Top of Task inputs

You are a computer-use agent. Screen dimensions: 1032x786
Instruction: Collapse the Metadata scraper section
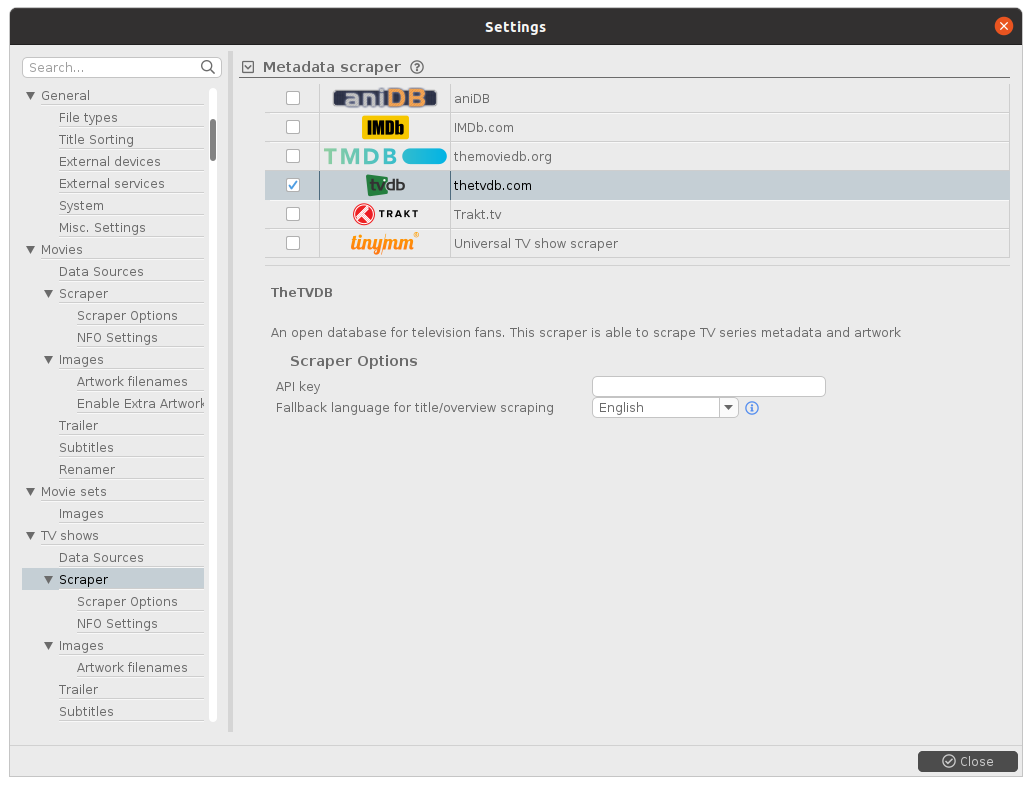pos(249,67)
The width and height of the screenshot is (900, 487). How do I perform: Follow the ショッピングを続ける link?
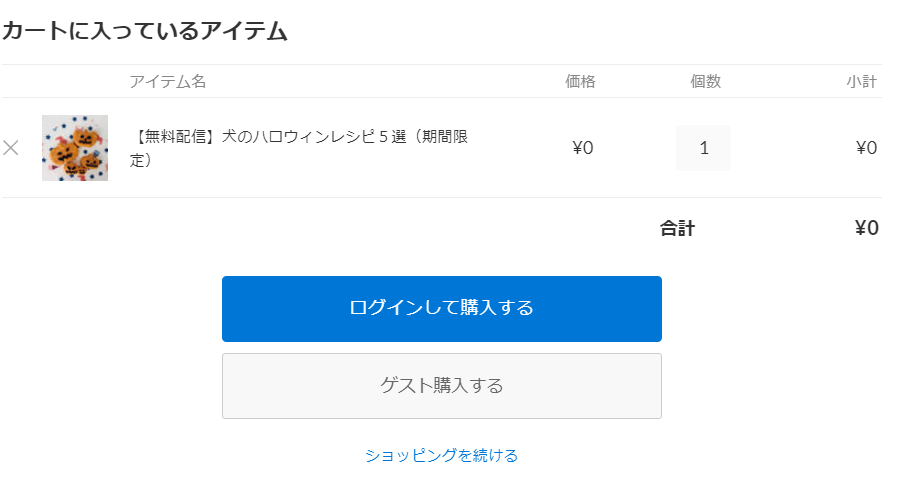tap(441, 455)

Bottom of Task inputs

*Exercise brief*
Produce an exact copy of the lines from the line containing "The width and" through the last line of the records, with no pictures and no other text.

*Finished exercise*
The width and height of the screenshot is (900, 487). How do I perform: Follow the ショッピングを続ける link?
tap(441, 455)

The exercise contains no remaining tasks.